Por que usar private? - Encapsulamento (proteção de dados) #

No exemplo à seguir o membro saldo é protegido. Você não pode alterar diretamente, mas pode usar métodos que fazem validações.

public class Conta {
  private double saldo = 1000.0;

  // Método público para acessar o saldo
  public double getSaldo() {
    return saldo;
  }

  // Método público para depositar (com validação)
  public void depositar(double valor) {
    if (valor > 0 ) {
      saldo += valor;
    }
  }
}

Conta c = new Conta();
System.out.println(c.getSaldo()); // OK. Acesso controlado
c.depositar(500);                 // OK. Acesso validado.
// c.depositar(-9999);            // Erro. Valor inválido detectado.
// c.saldo = 1000;                // Erro. Tentativa de acesso a membro privado.

Exemplo prático completo #

public class Carro {
  // Privado - dados sensíveis
  private String placa;
  private double velocidade = 0;

  // Público - construtor
  public Carro(String placa) {
    this.placa = placa;
  }

  // Público - métodos controlados
  public void acelerar(double aumento) {
    if (aumento > 0 && velocidade + aumento <= 200) {
      velocidade += aumento;
    }
  }

  public double getVelocidade() {
    return velocidade;
  }

  public String getPlaca() {
    return placa;
  }
}

// Uso:
Carro c = new Carro("ABC1234");
c.acelerar(50);                         // OK. Método público.
System.out.println(c.getVelocidade());  // 50
// c.velocidade = 500;                  // Erro.
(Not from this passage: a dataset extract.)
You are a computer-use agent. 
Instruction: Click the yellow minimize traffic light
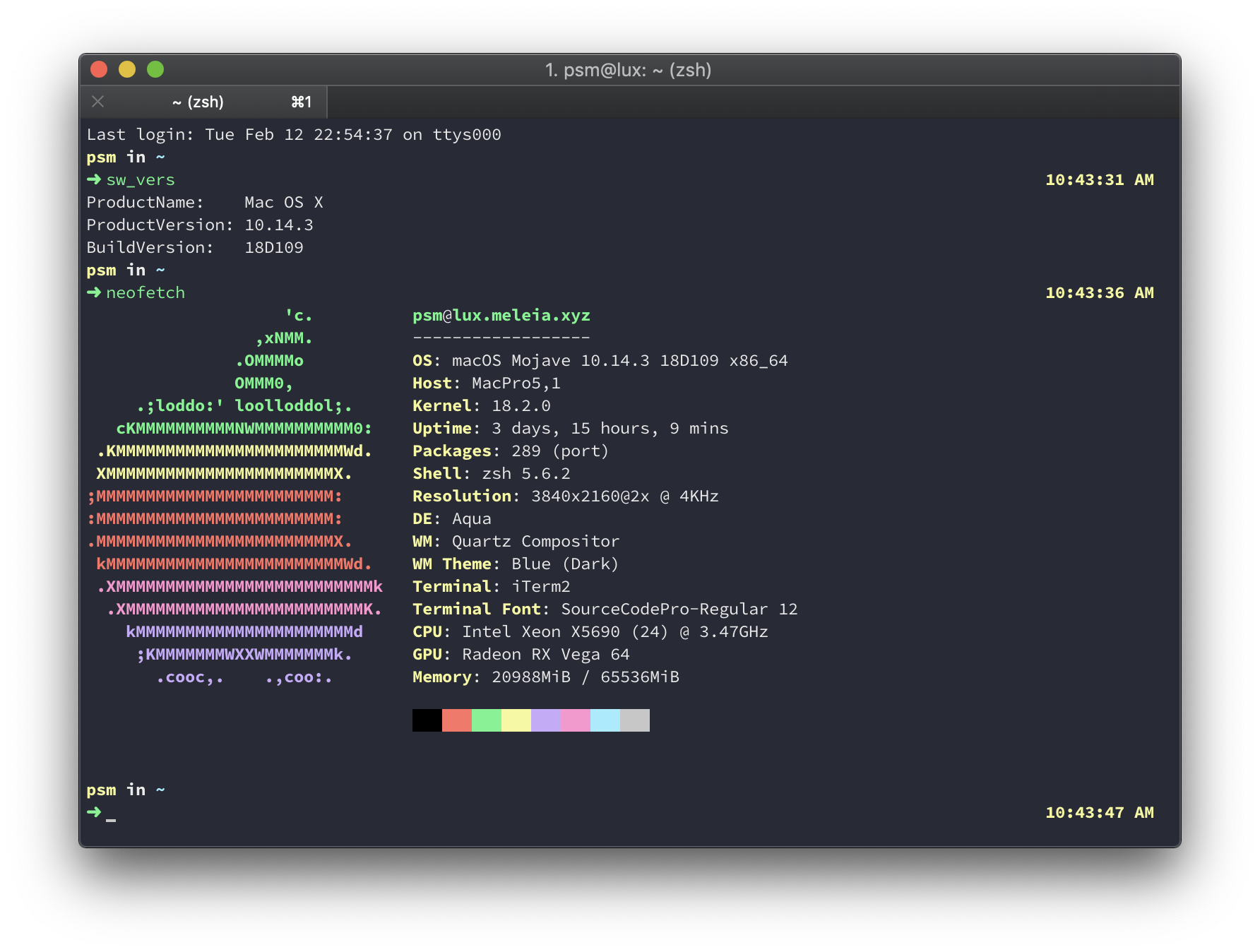tap(127, 70)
Tentativa de acessar dado privado.

Resumo de diferenças #

Aspectopublicprivate
AcessoDe qualquer lugarApenas dentro da classe
SegurançaBaixaAlta
Uso típicoInterfáce da classeDados internos
ExemploMétodos úteisVatiáveis sensíveis

Regra de ouro: Use private para dados internos e public apenas para o que realmente precisa ser acessado de fora.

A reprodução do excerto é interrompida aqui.